Drug Interaction Report

MONITOR: Both azithromycin and tacrolimus have rarely been associated with QT interval prolongation. Theoretically, concomitant use may result in additive effects and increased risk of ventricular arrhythmias including torsade de pointes and sudden death. In general, the risk of an individual agent or a combination of these agents causing ventricular arrhythmia in association with QT prolongation is largely unpredictable but may be increased by certain underlying risk factors such as congenital long QT syndrome, cardiac disease, and electrolyte disturbances (e.g., hypokalemia, hypomagnesemia). In addition, the extent of drug-induced QT prolongation is dependent on the particular drug(s) involved and dosage(s) of the drug(s).

MONITOR: Rarely, azithromycin has been reported to increase the plasma concentrations of tacrolimus. The exact mechanism has not been established, since azithromycin is not generally considered an inhibitor of CYP450 3A4 or P-glycoprotein, of which tacrolimus is a substrate. Supportive evidence is limited to two published case reports. In one report, a patient receiving intravenous tacrolimus had a twofold increase in his tacrolimus levels three days after the initiation of azithromycin 500 mg/day. In the other report, a heart transplant patient had increased tacrolimus blood levels following the administration of intravenous azithromycin and ceftriaxone. Tacrolimus levels decreased after the discontinuation of ceftriaxone and switch from intravenous to oral azithromycin. In contrast, a 10-day course of azithromycin reportedly had no significant effect on serum creatinine or tacrolimus levels in a bone marrow transplant patient treated with tacrolimus.

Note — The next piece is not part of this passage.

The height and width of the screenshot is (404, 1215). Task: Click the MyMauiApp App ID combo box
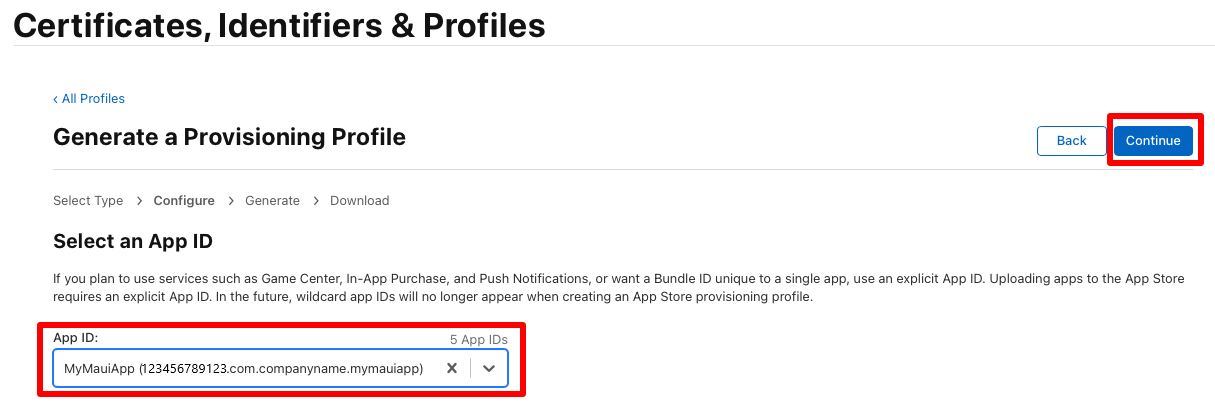coord(280,368)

MANAGEMENT: Caution and clinical monitoring are recommended when azithromycin and tacrolimus are prescribed in combination. Patients should be advised to seek medical attention if they experience symptoms that could indicate the occurrence of torsade de pointes such as dizziness, lightheadedness, fainting, palpitations, irregular heartbeat, shortness of breath, or syncope. It may be appropriate to monitor tacrolimus levels more closely following the initiation or discontinuation of azithromycin.

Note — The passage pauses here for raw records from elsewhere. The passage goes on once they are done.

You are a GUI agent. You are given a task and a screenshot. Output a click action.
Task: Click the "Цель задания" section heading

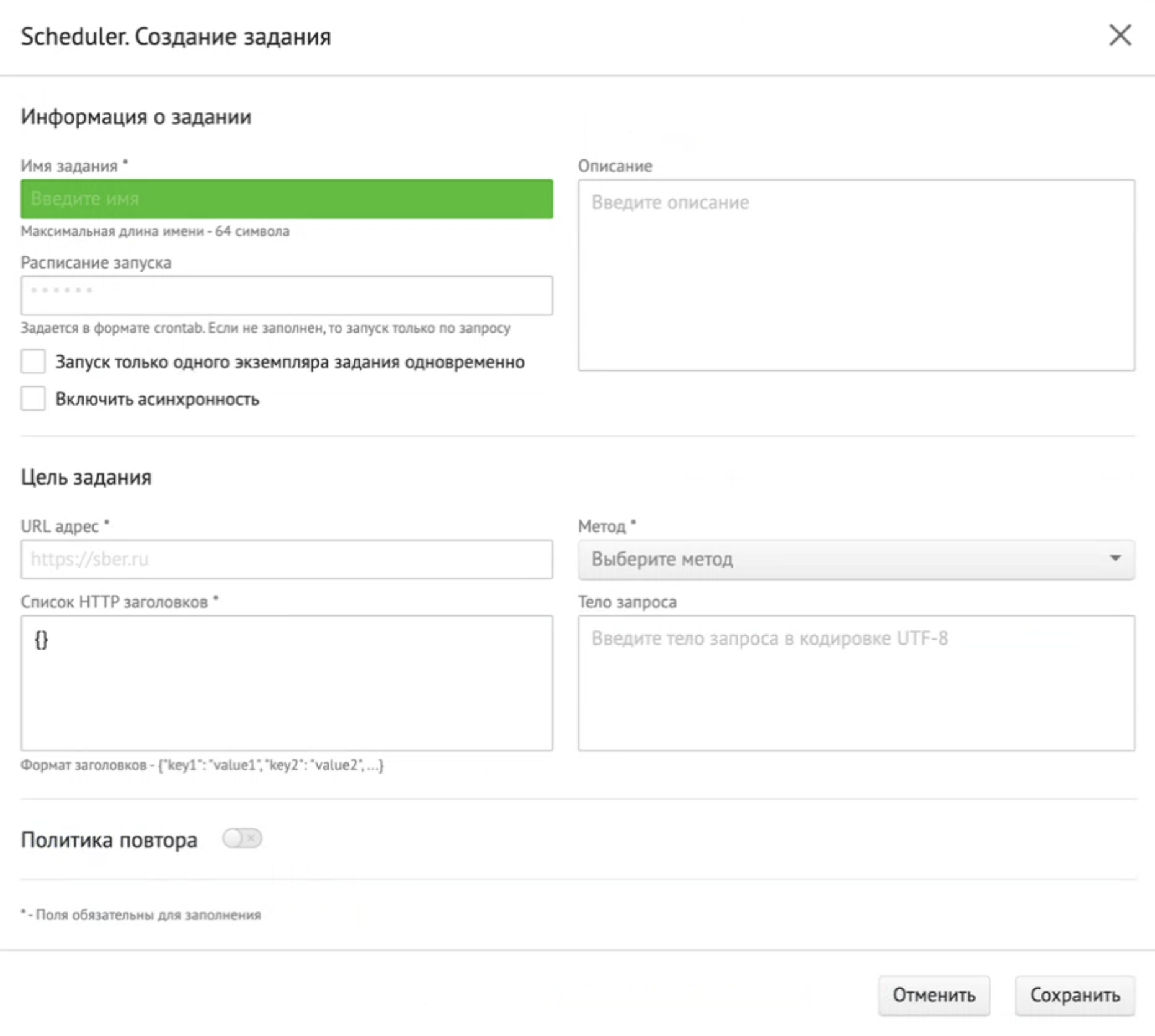coord(86,477)
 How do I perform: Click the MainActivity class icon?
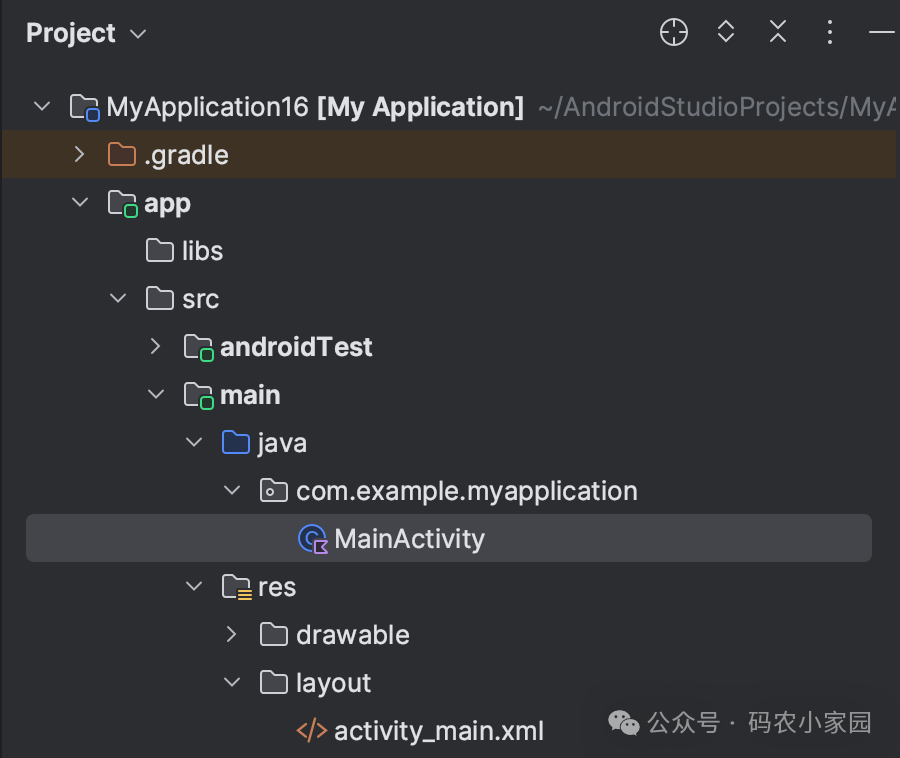click(x=312, y=538)
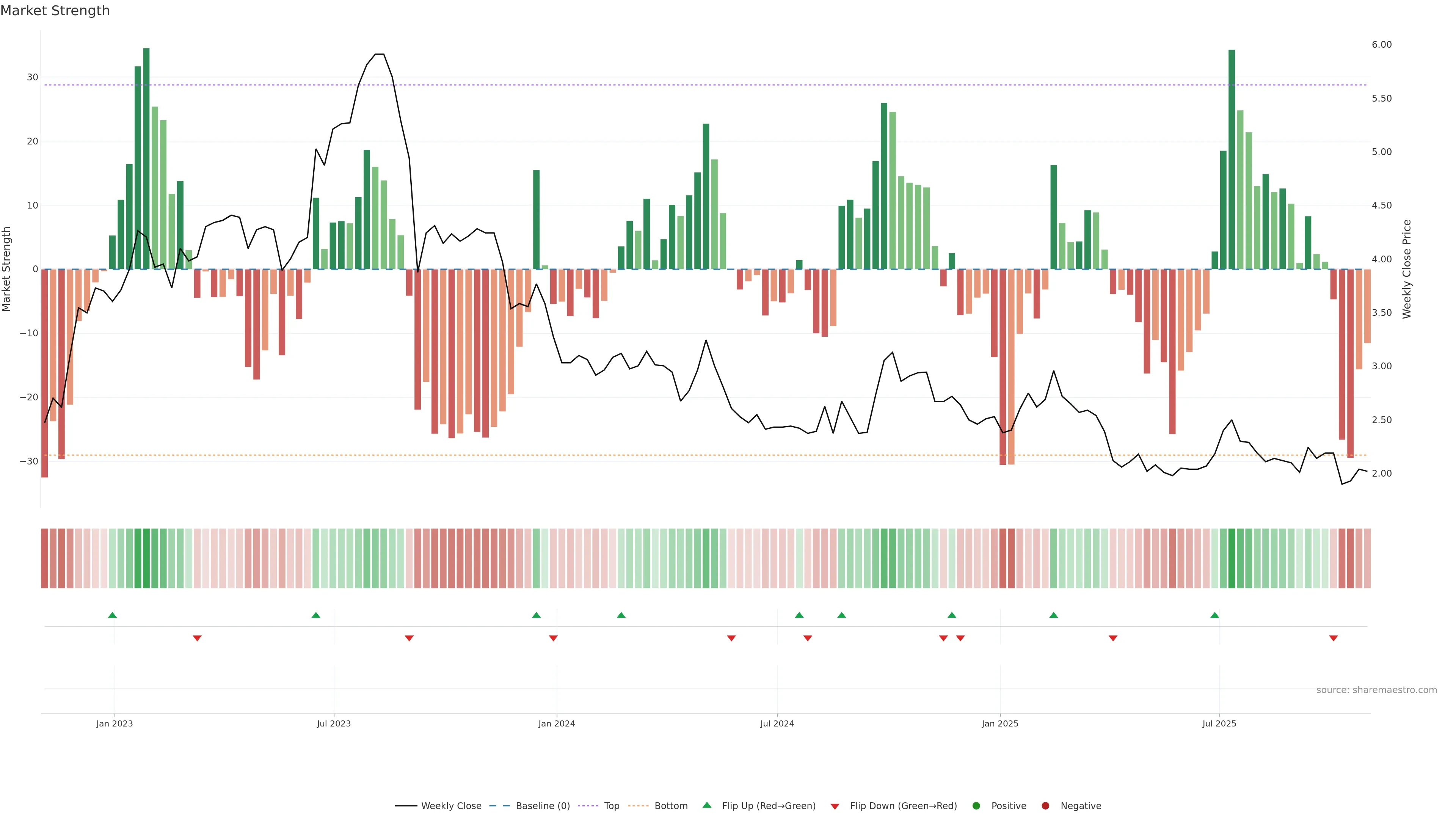Click the weekly close line peak near 6.00

coord(380,54)
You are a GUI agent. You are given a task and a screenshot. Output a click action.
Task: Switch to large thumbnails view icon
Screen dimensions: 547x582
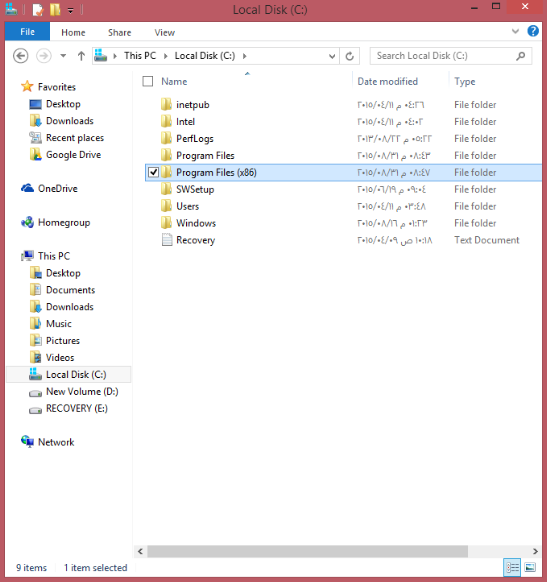530,567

ADJUST DOSING INTERVAL: Consumption of food has led to a 27% decrease in the bioavailability of orally administered tacrolimus.

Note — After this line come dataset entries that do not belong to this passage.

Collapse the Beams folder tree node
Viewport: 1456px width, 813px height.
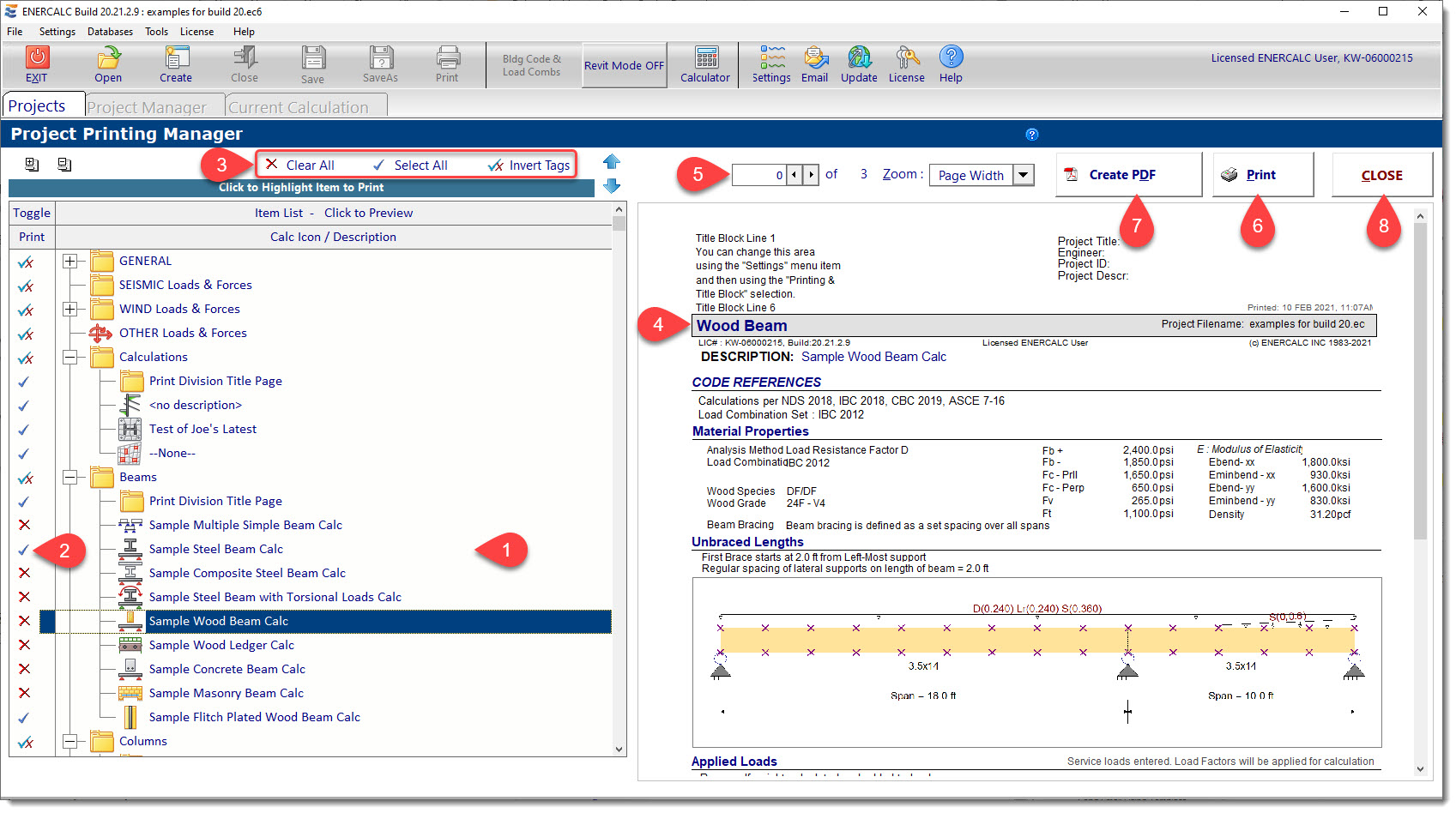70,477
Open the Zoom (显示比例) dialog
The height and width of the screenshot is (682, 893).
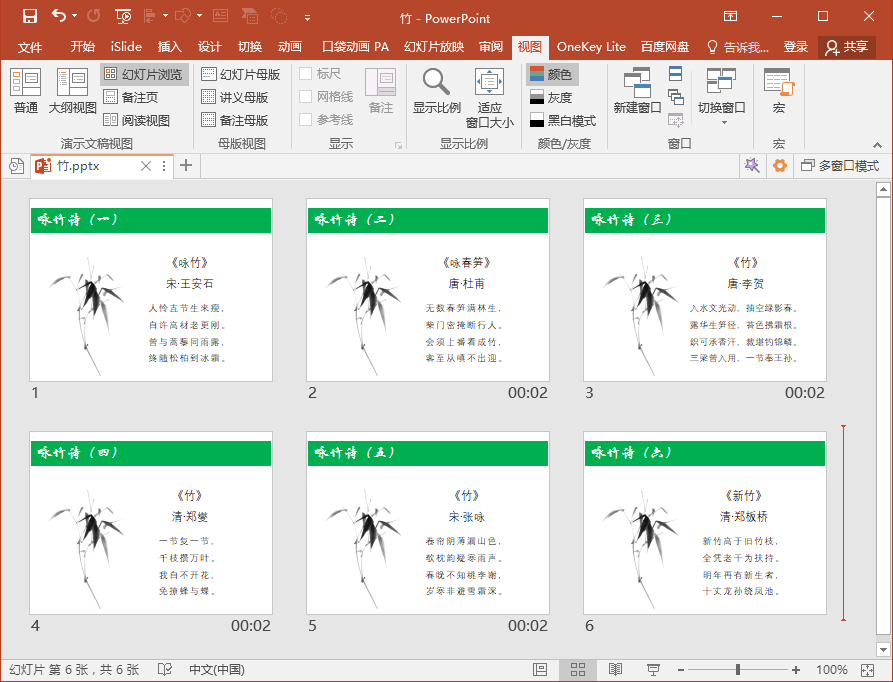(436, 91)

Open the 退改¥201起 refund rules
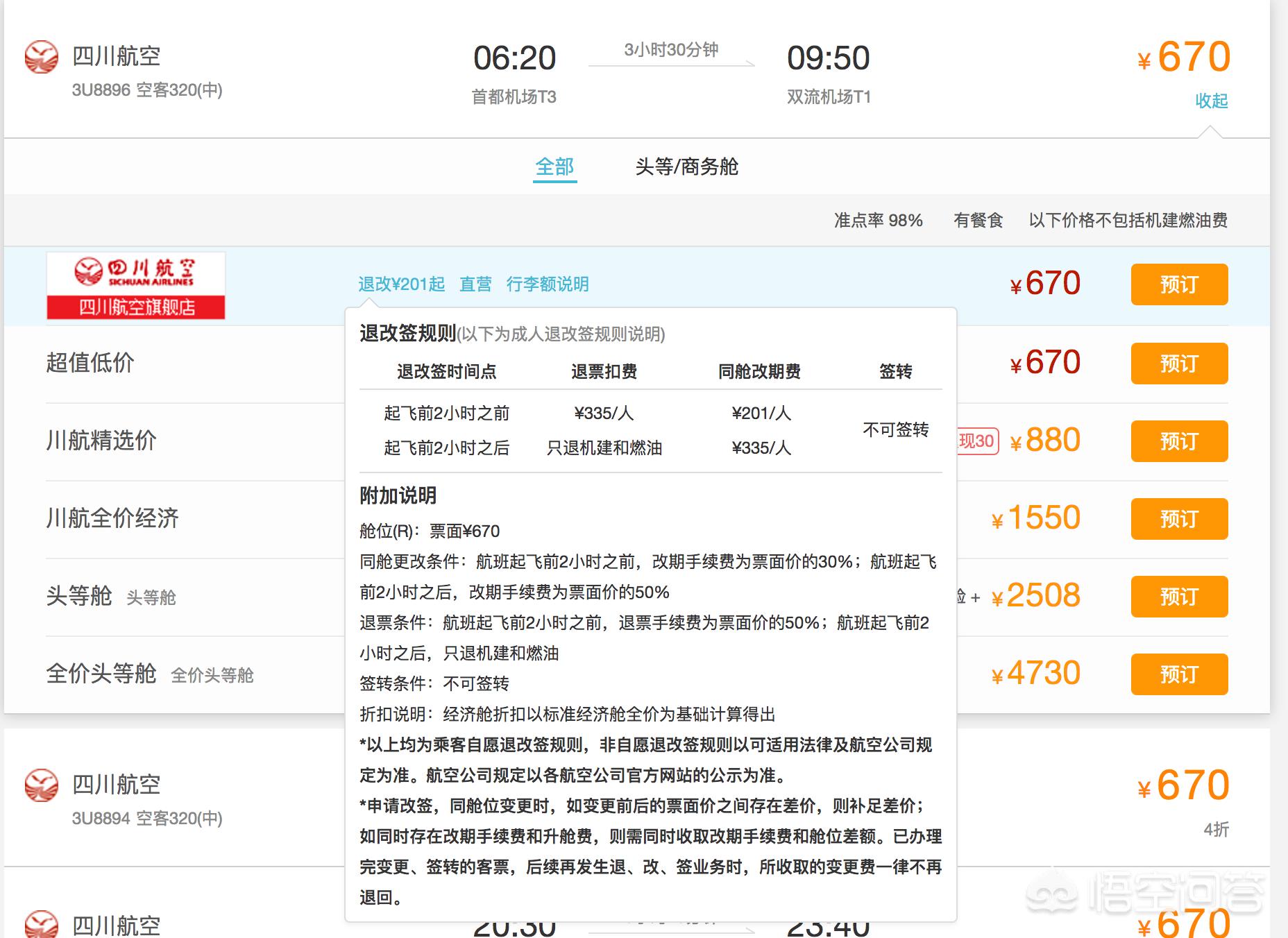400,284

MANAGEMENT: Tacrolimus should be administered at least one hour before or two hours after meals.

GENERALLY AVOID: Grapefruit juice has been reported to increase tacrolimus trough concentrations. Data are limited, but inhibition of the CYP450 enzyme system appears to be involved.

MANAGEMENT: The clinician may want to recommend that the patient avoid ingesting large amounts of grapefruit juice while taking tacrolimus.